« on: November 11, 2005, 01:36:02 AM »
Speaking from some really good and some really ineffective experiences with recommenders during this cycle and the last one, I would suggest that you meet with your recommender face to face.
Unless that person's a pompous jack a s s that you really don't know that well (why would you ask them to write your rec. anyway?), they'll want to hear your thoughts on strategy and what to feature.
Think of a coherent, complementary message that dovetails w/ the rest of your app.
Give them an example of a good rec. and an example of a bad rec. You can find these in Ivey's book or elsewhere online. In addition, provide
2. Personal Statement
4. The best piece of work you've done with them
5. PREPAID, PRE-ADDRESSED ExpressMail or FEDEX envelopes w/ pre-addressed #10 envelopes addressed to appropriate school/LSAC Target. This way, they can sign and seal, but won't really have to do any legwork to get stuff there quickly.

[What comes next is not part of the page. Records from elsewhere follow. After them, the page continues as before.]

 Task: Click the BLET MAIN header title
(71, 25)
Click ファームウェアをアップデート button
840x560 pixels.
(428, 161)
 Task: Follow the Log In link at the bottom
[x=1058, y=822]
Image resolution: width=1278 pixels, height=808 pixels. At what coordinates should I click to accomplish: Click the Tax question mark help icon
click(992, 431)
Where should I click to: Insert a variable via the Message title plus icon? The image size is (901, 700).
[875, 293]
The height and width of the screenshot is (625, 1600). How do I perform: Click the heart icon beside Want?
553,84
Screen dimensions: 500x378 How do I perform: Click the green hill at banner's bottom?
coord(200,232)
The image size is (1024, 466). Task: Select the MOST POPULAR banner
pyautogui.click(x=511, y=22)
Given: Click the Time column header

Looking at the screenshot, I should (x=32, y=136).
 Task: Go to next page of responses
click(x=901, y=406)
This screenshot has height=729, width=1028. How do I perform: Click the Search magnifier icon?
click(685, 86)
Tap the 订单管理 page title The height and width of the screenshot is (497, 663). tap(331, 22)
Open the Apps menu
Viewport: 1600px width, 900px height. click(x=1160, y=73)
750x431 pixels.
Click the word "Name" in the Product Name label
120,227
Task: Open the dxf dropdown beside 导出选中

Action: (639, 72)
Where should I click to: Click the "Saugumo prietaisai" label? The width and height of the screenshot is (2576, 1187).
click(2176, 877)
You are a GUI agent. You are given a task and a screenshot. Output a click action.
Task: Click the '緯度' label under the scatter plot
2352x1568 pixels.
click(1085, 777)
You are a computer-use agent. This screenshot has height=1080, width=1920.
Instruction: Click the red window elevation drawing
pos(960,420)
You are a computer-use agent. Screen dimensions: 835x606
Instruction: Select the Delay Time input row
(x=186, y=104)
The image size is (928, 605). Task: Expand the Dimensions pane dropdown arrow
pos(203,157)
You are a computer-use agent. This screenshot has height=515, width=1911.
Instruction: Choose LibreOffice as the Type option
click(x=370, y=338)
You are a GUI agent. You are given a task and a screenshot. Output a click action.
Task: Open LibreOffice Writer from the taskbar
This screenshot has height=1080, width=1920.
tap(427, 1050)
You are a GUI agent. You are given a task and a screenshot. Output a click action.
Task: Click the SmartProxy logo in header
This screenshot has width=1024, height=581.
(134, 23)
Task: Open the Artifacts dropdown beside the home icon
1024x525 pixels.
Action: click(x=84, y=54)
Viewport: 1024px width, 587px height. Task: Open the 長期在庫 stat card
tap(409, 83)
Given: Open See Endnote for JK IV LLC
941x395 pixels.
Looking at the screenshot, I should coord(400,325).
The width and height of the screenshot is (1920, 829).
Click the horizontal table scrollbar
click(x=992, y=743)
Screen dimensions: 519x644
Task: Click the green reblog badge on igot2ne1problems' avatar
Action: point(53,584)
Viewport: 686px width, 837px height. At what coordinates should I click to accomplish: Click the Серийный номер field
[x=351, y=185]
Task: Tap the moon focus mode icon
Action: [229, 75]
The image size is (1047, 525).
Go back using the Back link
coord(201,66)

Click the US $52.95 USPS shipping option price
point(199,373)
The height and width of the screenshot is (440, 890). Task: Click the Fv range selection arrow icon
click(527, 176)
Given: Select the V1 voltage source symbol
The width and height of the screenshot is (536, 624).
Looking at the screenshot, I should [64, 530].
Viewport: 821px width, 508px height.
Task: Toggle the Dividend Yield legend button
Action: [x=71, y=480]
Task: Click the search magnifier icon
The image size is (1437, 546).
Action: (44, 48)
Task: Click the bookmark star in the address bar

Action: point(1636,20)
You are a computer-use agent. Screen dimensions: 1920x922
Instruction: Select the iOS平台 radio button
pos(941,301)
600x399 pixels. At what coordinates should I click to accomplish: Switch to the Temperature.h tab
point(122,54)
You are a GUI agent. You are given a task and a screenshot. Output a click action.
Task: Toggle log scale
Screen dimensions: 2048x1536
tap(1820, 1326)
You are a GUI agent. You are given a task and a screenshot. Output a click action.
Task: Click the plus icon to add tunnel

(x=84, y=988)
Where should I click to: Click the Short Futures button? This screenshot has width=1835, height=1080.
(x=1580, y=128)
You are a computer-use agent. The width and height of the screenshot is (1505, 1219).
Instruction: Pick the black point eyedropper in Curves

The most infuriating thing about applying for a lot of people is waiting for LSAC to forward their recs. to schools. If a school doesn't explicitly state that they prefer recs. through LSAC, have the recommender FedEx directly to the school's admissions office with something on the package clearly indicating whose application this is going to (don't use your ss#, though).
After the recommender has sent everything, buy them something to show your appreciation. Also, make sure to send them a copy of your acceptances when you get them with a personalized thank you card.
NOTE, all of the above has basically been stolen from Anna Ivey's Guide to Admissions, which, along with Estrich's How to Get Into Law School, is the single most helpful source for realistic answers to all of these application questions.
You're about to spend hundreds of dollars on apps and tens of thousands on tuition. Spend $30 on these two books to figure out how to do it right.